IBM Systems Network Architecture - Principal Components and Technologies

Principal Components and Technologies

Improvements in computer component technology made it feasible to build terminals that included more powerful communications cards which could operate a single standard communications protocol rather than a very stripped-down protocol which suited only a specific type of terminal. As a result several multi-layer communications protocols were proposed in the 1970s, of which IBM's SNA and ITU-T's X.25 became dominant later.
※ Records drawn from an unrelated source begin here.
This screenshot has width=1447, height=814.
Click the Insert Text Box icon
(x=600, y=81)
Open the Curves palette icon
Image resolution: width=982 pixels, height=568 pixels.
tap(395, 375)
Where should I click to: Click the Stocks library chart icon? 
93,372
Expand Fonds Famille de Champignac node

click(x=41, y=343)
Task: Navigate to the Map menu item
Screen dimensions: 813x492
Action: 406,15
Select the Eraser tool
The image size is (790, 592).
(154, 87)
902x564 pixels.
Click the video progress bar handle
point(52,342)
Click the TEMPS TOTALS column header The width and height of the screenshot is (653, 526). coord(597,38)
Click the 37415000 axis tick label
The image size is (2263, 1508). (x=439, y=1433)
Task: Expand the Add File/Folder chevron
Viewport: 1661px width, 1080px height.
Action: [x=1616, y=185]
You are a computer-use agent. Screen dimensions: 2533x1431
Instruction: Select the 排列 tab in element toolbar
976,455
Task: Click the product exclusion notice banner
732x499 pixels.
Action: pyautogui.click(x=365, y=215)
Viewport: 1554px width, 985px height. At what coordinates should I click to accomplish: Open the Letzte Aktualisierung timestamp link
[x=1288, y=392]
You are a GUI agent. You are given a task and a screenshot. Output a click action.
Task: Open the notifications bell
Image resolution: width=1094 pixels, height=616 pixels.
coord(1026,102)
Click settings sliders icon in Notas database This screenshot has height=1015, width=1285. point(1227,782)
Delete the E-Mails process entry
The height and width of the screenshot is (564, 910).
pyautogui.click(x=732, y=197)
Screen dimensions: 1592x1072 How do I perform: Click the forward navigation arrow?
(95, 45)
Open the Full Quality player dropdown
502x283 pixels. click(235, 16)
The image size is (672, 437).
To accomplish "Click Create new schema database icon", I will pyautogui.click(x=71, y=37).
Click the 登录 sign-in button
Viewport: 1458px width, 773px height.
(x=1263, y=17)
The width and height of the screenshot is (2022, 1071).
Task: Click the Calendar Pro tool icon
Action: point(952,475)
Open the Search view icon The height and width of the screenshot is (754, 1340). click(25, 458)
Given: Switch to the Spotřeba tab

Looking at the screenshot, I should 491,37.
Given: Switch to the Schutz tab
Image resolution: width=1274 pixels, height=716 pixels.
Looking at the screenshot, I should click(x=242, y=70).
The most important elements of SNA include:

  • IBM Network Control Program (NCP) is a communications program running on the 3705 and subsequent 37xx communications processors that, among other things, implements the packet switching switching protocol defined by SNA. The protocol performed two main functions:
    • It is a packet forwarding protocol, acting like modern switch - forwarding data packages to the next node, which might be a mainframe, a terminal or another 3705. The communications processors supported only hierarchical networks with a mainframe at the center, unlike modern routers which support peer-to-peer networks in which a machine at the end of the line can be both a client and a server at the same time.
    • It is a multiplexer that connected multiple terminals into one communication line to the CPU, thus relieved the constraints on the maximum number of communication lines per CPU. A 3705 could support a larger number of lines (352 initially) but only counted as one peripheral by the CPUs and channels. Since the launch of SNA IBM has introduced improved communications processors, of which the latest is the 3745.
  • Synchronous Data Link Control (SDLC), a protocol which greatly improved the efficiency of data transfer over a single link:
    • SDLC included much more powerful error detection and correction codes than earlier protocols. These codes often enabled the communications cards to correct minor transmission errors without requesting re-transmission, and therefore made it possible to pump data down a line much faster.
    • It enabled terminals and 3705 communications processors to send "frames" of data one after the other without waiting for an acknowledgement of the previous frame - the communications cards had sufficient memory and processing capacity to "remember" the last 7 frames sent or received, request re-transmission of only those frames which contained errors that the error detection and correction codes could not repair, and slot the re-transmitted frames into the right place in the sequence before forwarding them to the next stage.
    • These frames all had the same type of "envelope" (frame header and trailer) which contained enough information for data packages from different types of terminal to be send along the same communications line, leaving the mainframe to deal with any differences in the formatting of the content or in the rules governing dialogs with different types of terminal.
Remote terminals (i.e. those connected to the mainframe by telephone lines) and 3705 communications processors would have SDLC-capable communications cards.
This is the precursor of the so called "packet communication" that eventually evolved into today's IP technology, and SDLC itself evolved into HDLC that is one of the base technology for dedicated telecommunication circuit.
  • VTAM, a software package to provide log-in, session keeping and routing services within the mainframe. A terminal user would log-in via VTAM to a specific application or application environment (e.g. CICS or TSO). A VTAM device would then route data from that terminal to the appropriate application or application environment until the user logged out and possibly logged in to another application. The original versions of IBM hardware could only keep one session per terminal. In the 1980s further software (mainly from third-party vendors) made it possible for a terminal to have simultaneous sessions with different applications or application environments.